Imphal, Oct 24 : Manipur police officer Brinda Thounaojam, who had earlier come into the limelight for her crusade against drugs and numerous other crimes, has decided to contest the state Assembly polls.
She said that she is joining politics to "rectify the flawed system, which creates militancy, numerous social evils and deprived people specially the women".
Brinda, who is an Additional Superintendent of Police (Headquarters) submitted her resignation to the government earlier this month which has not been accepted yet.
She said that she has closely watched the administration and society and found that so many imperfect policies of the government, a defective system and a wrong and immoral mindset were causing many problems including extremism in Manipuri society.
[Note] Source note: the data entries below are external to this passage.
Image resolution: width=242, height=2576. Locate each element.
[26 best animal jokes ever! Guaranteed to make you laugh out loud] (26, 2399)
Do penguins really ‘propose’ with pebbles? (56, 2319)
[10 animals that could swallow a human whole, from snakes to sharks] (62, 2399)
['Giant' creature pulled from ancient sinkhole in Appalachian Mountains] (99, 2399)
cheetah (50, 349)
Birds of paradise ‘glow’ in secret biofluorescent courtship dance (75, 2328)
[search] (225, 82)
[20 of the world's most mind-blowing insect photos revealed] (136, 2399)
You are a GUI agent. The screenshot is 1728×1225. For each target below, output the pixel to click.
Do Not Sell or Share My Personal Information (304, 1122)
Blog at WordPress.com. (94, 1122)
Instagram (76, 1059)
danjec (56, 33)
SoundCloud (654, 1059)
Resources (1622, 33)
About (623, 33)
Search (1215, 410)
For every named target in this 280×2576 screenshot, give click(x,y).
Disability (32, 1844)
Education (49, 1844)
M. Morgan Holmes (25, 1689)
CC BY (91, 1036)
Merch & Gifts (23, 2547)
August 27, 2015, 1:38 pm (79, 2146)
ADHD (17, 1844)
"There is huge political interference from influential quarters..honest and sincere officials cannot work freely and as per the prevailing law and norms."
"That is why I have decided to fight the elections and become a lawmaker to make an endeavour to enact realistic and perfect laws in the assembly for the betterment of Manipur and its deprived people," the 42-year-old told IANS.
A mother of four children, Brinda said that bad governance destroys society in numerous ways and that is why appropriate laws are required to reform society and for the betterment of the people, specially the proper empowerment of women.
According to political pundits, even though women have been in the forefront in most societal aspects for decades in the erstwhile princely state of Manipur, but in governance women are not given a proportionate share.
For many years, female voters have outnumbered men but political parties are fielding very few women candidates in every election.
According to the latest electoral rolls, Manipur has a total of 19,58,087 eligible voters, of which 10,06,581 are women compared to 9,51,409 men, outnumbering them by 55,172.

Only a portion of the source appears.